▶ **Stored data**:
»»
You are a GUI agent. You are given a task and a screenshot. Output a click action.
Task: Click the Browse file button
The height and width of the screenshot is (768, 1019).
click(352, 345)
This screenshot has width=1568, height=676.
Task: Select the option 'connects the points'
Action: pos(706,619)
««
▶ **TASK ITEM**:
Every entry must appear again in the answer, exactly as written.

▶ **EXERCISE RESPONSE**:
You are a GUI agent. You are given a task and a screenshot. Output a click action.
Task: Click the Browse file button
The height and width of the screenshot is (768, 1019).
click(352, 345)
This screenshot has width=1568, height=676.
Task: Select the option 'connects the points'
Action: pos(706,619)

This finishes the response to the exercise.